--- What the task requires ---
Answer these questions using the blog post about Dr. Christina Anderson below:
1. In what year and at which organization did her research career begin?
2. Which council sponsored her Daphne Jackson Fellowship?
3. Which city does she name as the focus of her study?

Beyond Borders: Dr. Christina Anderson’s Journey of Urban Connection

27 February 2024 | Blogs, News, Daphne Jackson Trust Communications news
Dr Christina Anderson

In our modern world, cities stand as hubs of culture, commerce, and innovation. Yet, beneath the surface of their contemporary facades lies a rich tapestry of history woven through the ages.

Dr Christina Anderson’s research offers a framework for uncovering the histories of other places embedded in the urban fabric and thereby for seeing ourselves as global citizens; “Not in spite of our belonging to a particular home, but because of the connections of our home to other places.”

Through the lens of history and the power of research, Christina uncovers the threads that transcend borders.  “Antwerp is my focus of study – how it’s connected; socially, economically. Being from three nationalities myself, I’m interested in how all places are interconnected through infrastructure”.

However, this wasn’t a straightforward journey, which happens in many research careers…

An unexpected career break

Christina’s research career began in 2000 at Sotheby’s in London, followed by time establishing her own research consultancy, and going on to have several postdoctoral Fellowships, held at Oxford, followed by an honorary Senior Research Fellowship at UCL.

However, due to her spouse’s sudden illness, Christina took an unplanned career break, the kind of break from which, she reflects; “it oftens takes you longer to find your way back.”

Due to her home situation, Christina needed a part-time, flexible role that could support her career reentry.  She returned to research with a Daphne Jackson Fellowship, sponsored by the AHRC (Arts and Humanities Research Council), and hosted at University College London in the School of European Languages, Culture and Society. Her project was entitled; Merchant Connections: Sixteenth-Century Cosmopolitan Antwerp and Its Transnational Networks.

“A Daphne Jackson Fellowship provided me with a re-entrance to the world of research that takes into account the areas of support that were most beneficial to me”.

During her Fellowship, Christina secured a very prestigious UKRI Future Leaders Fellowship, a scheme meant to develop the next wave of world class research and innovation leaders in academia and business, with an emphasis on impact.

Her UKRI Fellowship relates to her Daphne Jackson research project, still being hosted at University College London, drawing an early but very exciting end to her Daphne Jackson Fellowship.

“My DJ Fellowship helped a lot in paving the way for my UKRI grant. It helped to expand my research proposal and begin networking at UCL. In humanities, you don’t see many people coming back to research. The concept of a returner is less understood, and you can often be put into boxes which aren’t quite right. In my line of research, having a salary is important because, unlike with the honorary position I held during my break, people will take you more seriously. This means you have access to and can open up more opportunities.”

--- Material provided ---
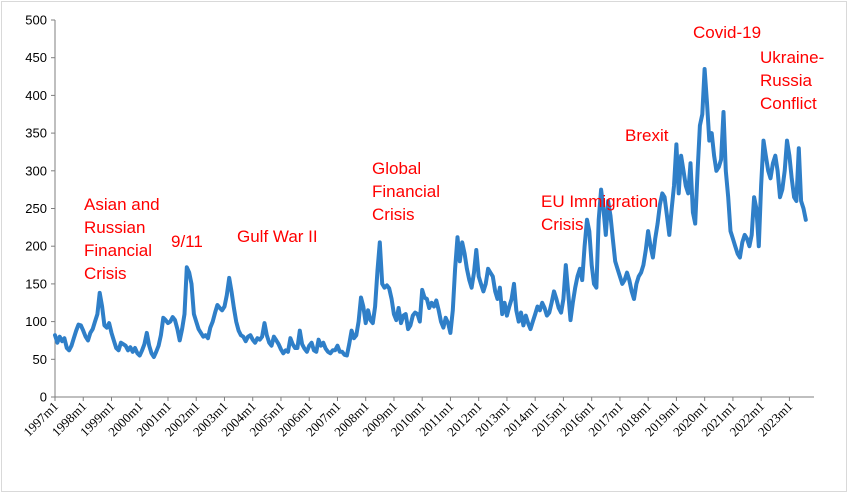  I want to click on annotation-line: Ukraine-, so click(792, 58).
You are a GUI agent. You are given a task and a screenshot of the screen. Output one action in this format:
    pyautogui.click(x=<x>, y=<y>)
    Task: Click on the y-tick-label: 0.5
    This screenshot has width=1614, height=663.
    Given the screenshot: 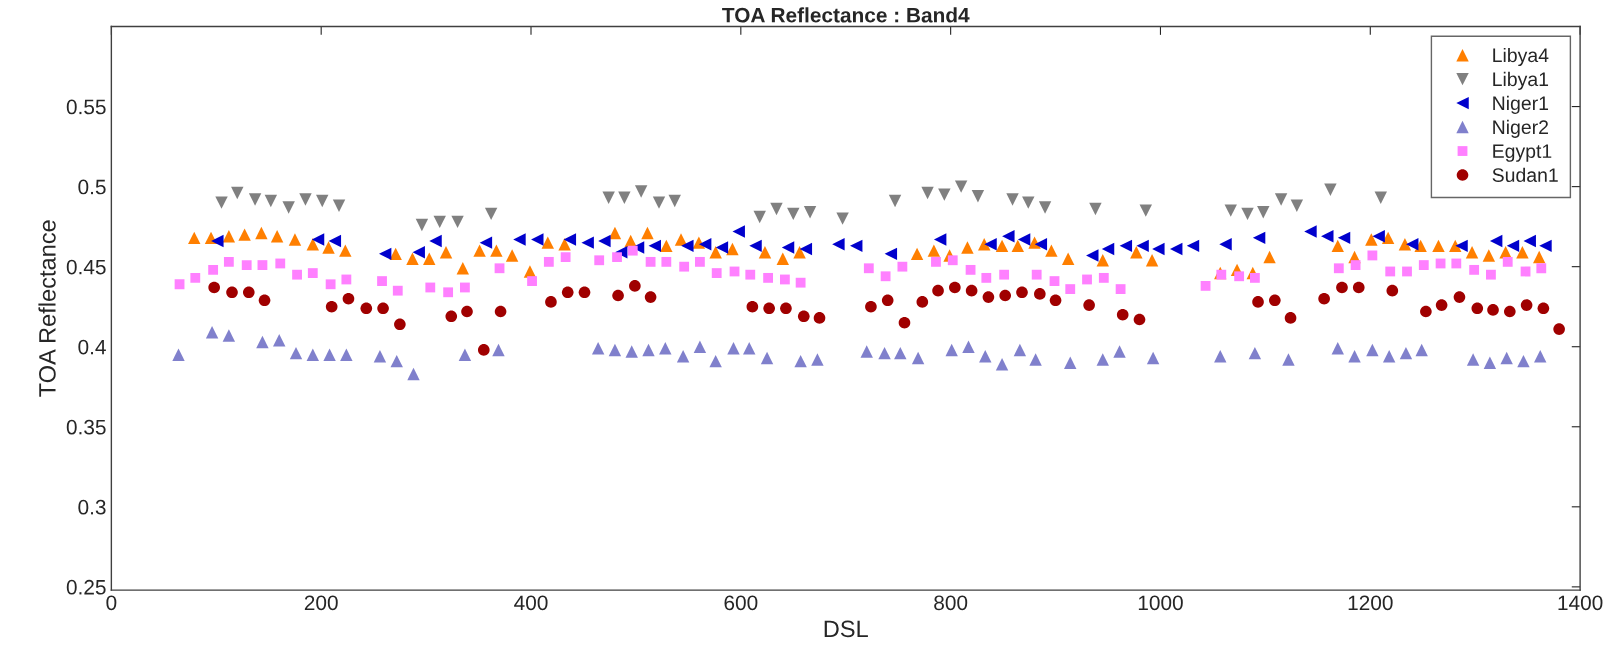 What is the action you would take?
    pyautogui.click(x=92, y=187)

--- Answer below ---
1. 2000, at Sotheby's in London.
2. The AHRC (Arts and Humanities Research Council).
3. Antwerp.